## [What to work on]
When you respond, restate each record exactly as it is given.

Records from a data source
·····

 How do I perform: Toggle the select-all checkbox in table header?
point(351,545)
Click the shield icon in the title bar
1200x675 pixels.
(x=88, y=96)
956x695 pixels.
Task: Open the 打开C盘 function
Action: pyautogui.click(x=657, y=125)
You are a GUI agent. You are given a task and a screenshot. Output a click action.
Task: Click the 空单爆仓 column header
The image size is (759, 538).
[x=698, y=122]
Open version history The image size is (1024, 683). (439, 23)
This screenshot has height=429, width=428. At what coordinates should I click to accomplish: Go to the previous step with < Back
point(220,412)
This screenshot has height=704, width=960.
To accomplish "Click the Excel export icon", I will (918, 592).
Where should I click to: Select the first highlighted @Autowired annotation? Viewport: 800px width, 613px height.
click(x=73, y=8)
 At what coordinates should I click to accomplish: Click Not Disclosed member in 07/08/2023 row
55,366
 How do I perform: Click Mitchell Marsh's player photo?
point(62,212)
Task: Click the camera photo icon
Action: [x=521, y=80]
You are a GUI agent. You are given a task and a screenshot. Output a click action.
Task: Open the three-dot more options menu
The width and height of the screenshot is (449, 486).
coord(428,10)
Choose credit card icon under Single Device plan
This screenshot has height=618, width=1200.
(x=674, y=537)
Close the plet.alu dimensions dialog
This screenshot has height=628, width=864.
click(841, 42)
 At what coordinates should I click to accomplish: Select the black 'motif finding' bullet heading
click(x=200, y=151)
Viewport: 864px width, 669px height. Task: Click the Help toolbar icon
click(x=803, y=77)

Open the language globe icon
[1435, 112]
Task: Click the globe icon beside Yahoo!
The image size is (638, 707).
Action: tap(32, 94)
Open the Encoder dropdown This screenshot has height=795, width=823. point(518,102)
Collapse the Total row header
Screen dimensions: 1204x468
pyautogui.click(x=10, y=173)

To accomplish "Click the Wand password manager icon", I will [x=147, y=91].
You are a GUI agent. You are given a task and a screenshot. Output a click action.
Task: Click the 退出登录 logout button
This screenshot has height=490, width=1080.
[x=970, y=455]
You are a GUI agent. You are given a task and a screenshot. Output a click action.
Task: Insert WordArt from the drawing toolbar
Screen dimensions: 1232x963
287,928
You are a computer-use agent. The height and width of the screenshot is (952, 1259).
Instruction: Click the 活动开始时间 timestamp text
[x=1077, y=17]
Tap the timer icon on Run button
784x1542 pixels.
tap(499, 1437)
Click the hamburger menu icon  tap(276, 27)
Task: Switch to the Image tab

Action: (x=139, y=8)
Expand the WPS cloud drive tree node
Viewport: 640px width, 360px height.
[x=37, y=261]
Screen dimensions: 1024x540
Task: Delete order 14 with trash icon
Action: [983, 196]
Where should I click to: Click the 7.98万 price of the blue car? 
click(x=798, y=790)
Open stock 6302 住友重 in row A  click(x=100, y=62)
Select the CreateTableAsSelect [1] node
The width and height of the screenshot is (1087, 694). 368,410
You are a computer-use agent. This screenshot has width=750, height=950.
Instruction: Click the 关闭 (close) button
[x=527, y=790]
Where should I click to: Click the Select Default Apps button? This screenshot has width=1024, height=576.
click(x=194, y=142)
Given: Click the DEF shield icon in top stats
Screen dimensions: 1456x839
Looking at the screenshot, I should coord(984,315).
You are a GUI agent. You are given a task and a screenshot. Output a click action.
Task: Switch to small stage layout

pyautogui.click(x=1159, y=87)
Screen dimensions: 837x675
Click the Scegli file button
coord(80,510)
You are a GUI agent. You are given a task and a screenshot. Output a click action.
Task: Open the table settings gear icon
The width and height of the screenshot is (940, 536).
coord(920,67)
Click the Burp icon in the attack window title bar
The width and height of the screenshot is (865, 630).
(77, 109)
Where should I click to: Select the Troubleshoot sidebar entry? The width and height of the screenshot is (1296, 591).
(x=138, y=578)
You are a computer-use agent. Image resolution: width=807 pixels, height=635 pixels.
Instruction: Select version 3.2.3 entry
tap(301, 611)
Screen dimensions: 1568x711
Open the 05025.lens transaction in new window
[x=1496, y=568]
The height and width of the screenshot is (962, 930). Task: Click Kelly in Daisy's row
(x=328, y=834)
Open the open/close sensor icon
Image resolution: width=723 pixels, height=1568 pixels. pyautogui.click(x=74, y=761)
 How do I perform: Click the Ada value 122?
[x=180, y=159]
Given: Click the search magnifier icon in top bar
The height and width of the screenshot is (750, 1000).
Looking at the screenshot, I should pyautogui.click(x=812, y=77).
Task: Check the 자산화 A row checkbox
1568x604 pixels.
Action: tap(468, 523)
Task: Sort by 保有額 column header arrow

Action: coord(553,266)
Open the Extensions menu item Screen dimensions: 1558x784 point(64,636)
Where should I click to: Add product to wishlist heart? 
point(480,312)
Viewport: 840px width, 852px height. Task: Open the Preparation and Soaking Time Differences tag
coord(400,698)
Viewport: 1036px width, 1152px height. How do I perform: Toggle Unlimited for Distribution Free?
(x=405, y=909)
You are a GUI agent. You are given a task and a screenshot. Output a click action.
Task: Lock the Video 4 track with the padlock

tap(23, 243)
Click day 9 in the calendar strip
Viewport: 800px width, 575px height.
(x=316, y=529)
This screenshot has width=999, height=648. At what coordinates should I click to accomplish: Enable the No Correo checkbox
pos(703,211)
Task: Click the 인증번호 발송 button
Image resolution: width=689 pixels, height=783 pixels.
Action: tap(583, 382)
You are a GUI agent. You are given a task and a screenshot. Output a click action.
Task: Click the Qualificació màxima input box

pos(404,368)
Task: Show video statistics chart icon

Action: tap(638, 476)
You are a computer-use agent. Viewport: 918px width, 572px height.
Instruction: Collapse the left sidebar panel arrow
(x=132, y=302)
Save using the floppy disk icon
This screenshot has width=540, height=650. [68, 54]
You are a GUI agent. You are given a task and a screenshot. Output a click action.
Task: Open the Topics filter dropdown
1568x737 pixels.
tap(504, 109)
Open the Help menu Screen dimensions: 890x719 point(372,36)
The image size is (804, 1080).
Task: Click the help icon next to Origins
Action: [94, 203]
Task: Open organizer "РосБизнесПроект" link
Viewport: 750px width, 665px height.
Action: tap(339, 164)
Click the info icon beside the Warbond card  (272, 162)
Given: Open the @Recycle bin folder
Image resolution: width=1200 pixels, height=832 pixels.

·····

## [Solution to this exercise]
 How do I perform: Toggle the select-all checkbox in table header?
point(351,545)
Click the shield icon in the title bar
1200x675 pixels.
(x=88, y=96)
956x695 pixels.
Task: Open the 打开C盘 function
Action: pyautogui.click(x=657, y=125)
You are a GUI agent. You are given a task and a screenshot. Output a click action.
Task: Click the 空单爆仓 column header
The image size is (759, 538).
[x=698, y=122]
Open version history The image size is (1024, 683). (439, 23)
This screenshot has height=429, width=428. At what coordinates should I click to accomplish: Go to the previous step with < Back
point(220,412)
This screenshot has height=704, width=960.
To accomplish "Click the Excel export icon", I will (918, 592).
Where should I click to: Select the first highlighted @Autowired annotation? Viewport: 800px width, 613px height.
click(x=73, y=8)
 At what coordinates should I click to accomplish: Click Not Disclosed member in 07/08/2023 row
55,366
 How do I perform: Click Mitchell Marsh's player photo?
point(62,212)
Task: Click the camera photo icon
Action: [x=521, y=80]
You are a GUI agent. You are given a task and a screenshot. Output a click action.
Task: Open the three-dot more options menu
The width and height of the screenshot is (449, 486).
coord(428,10)
Choose credit card icon under Single Device plan
This screenshot has height=618, width=1200.
(x=674, y=537)
Close the plet.alu dimensions dialog
This screenshot has height=628, width=864.
click(841, 42)
 At what coordinates should I click to accomplish: Select the black 'motif finding' bullet heading
click(x=200, y=151)
Viewport: 864px width, 669px height. Task: Click the Help toolbar icon
click(x=803, y=77)

Open the language globe icon
[1435, 112]
Task: Click the globe icon beside Yahoo!
The image size is (638, 707).
Action: tap(32, 94)
Open the Encoder dropdown This screenshot has height=795, width=823. point(518,102)
Collapse the Total row header
Screen dimensions: 1204x468
pyautogui.click(x=10, y=173)

To accomplish "Click the Wand password manager icon", I will [x=147, y=91].
You are a GUI agent. You are given a task and a screenshot. Output a click action.
Task: Click the 退出登录 logout button
This screenshot has height=490, width=1080.
[x=970, y=455]
You are a GUI agent. You are given a task and a screenshot. Output a click action.
Task: Insert WordArt from the drawing toolbar
Screen dimensions: 1232x963
287,928
You are a computer-use agent. The height and width of the screenshot is (952, 1259).
Instruction: Click the 活动开始时间 timestamp text
[x=1077, y=17]
Tap the timer icon on Run button
784x1542 pixels.
tap(499, 1437)
Click the hamburger menu icon  tap(276, 27)
Task: Switch to the Image tab

Action: (x=139, y=8)
Expand the WPS cloud drive tree node
Viewport: 640px width, 360px height.
[x=37, y=261]
Screen dimensions: 1024x540
Task: Delete order 14 with trash icon
Action: [983, 196]
Where should I click to: Click the 7.98万 price of the blue car? 
click(x=798, y=790)
Open stock 6302 住友重 in row A  click(x=100, y=62)
Select the CreateTableAsSelect [1] node
The width and height of the screenshot is (1087, 694). 368,410
You are a computer-use agent. This screenshot has width=750, height=950.
Instruction: Click the 关闭 (close) button
[x=527, y=790]
Where should I click to: Click the Select Default Apps button? This screenshot has width=1024, height=576.
click(x=194, y=142)
Given: Click the DEF shield icon in top stats
Screen dimensions: 1456x839
Looking at the screenshot, I should coord(984,315).
You are a GUI agent. You are given a task and a screenshot. Output a click action.
Task: Switch to small stage layout

pyautogui.click(x=1159, y=87)
Screen dimensions: 837x675
Click the Scegli file button
coord(80,510)
You are a GUI agent. You are given a task and a screenshot. Output a click action.
Task: Open the table settings gear icon
The width and height of the screenshot is (940, 536).
coord(920,67)
Click the Burp icon in the attack window title bar
The width and height of the screenshot is (865, 630).
(77, 109)
Where should I click to: Select the Troubleshoot sidebar entry? The width and height of the screenshot is (1296, 591).
(x=138, y=578)
You are a computer-use agent. Image resolution: width=807 pixels, height=635 pixels.
Instruction: Select version 3.2.3 entry
tap(301, 611)
Screen dimensions: 1568x711
Open the 05025.lens transaction in new window
[x=1496, y=568]
The height and width of the screenshot is (962, 930). Task: Click Kelly in Daisy's row
(x=328, y=834)
Open the open/close sensor icon
Image resolution: width=723 pixels, height=1568 pixels. pyautogui.click(x=74, y=761)
 How do I perform: Click the Ada value 122?
[x=180, y=159]
Given: Click the search magnifier icon in top bar
The height and width of the screenshot is (750, 1000).
Looking at the screenshot, I should pyautogui.click(x=812, y=77).
Task: Check the 자산화 A row checkbox
1568x604 pixels.
Action: tap(468, 523)
Task: Sort by 保有額 column header arrow

Action: coord(553,266)
Open the Extensions menu item Screen dimensions: 1558x784 point(64,636)
Where should I click to: Add product to wishlist heart? 
point(480,312)
Viewport: 840px width, 852px height. Task: Open the Preparation and Soaking Time Differences tag
coord(400,698)
Viewport: 1036px width, 1152px height. How do I perform: Toggle Unlimited for Distribution Free?
(x=405, y=909)
You are a GUI agent. You are given a task and a screenshot. Output a click action.
Task: Lock the Video 4 track with the padlock

tap(23, 243)
Click day 9 in the calendar strip
Viewport: 800px width, 575px height.
(x=316, y=529)
This screenshot has width=999, height=648. At what coordinates should I click to accomplish: Enable the No Correo checkbox
pos(703,211)
Task: Click the 인증번호 발송 button
Image resolution: width=689 pixels, height=783 pixels.
Action: tap(583, 382)
You are a GUI agent. You are given a task and a screenshot. Output a click action.
Task: Click the Qualificació màxima input box

pos(404,368)
Task: Show video statistics chart icon

Action: tap(638, 476)
You are a computer-use agent. Viewport: 918px width, 572px height.
Instruction: Collapse the left sidebar panel arrow
(x=132, y=302)
Save using the floppy disk icon
This screenshot has width=540, height=650. [68, 54]
You are a GUI agent. You are given a task and a screenshot. Output a click action.
Task: Open the Topics filter dropdown
1568x737 pixels.
tap(504, 109)
Open the Help menu Screen dimensions: 890x719 point(372,36)
The image size is (804, 1080).
Task: Click the help icon next to Origins
Action: [94, 203]
Task: Open organizer "РосБизнесПроект" link
Viewport: 750px width, 665px height.
Action: tap(339, 164)
Click the info icon beside the Warbond card  (272, 162)
Given: Open the @Recycle bin folder
Image resolution: width=1200 pixels, height=832 pixels.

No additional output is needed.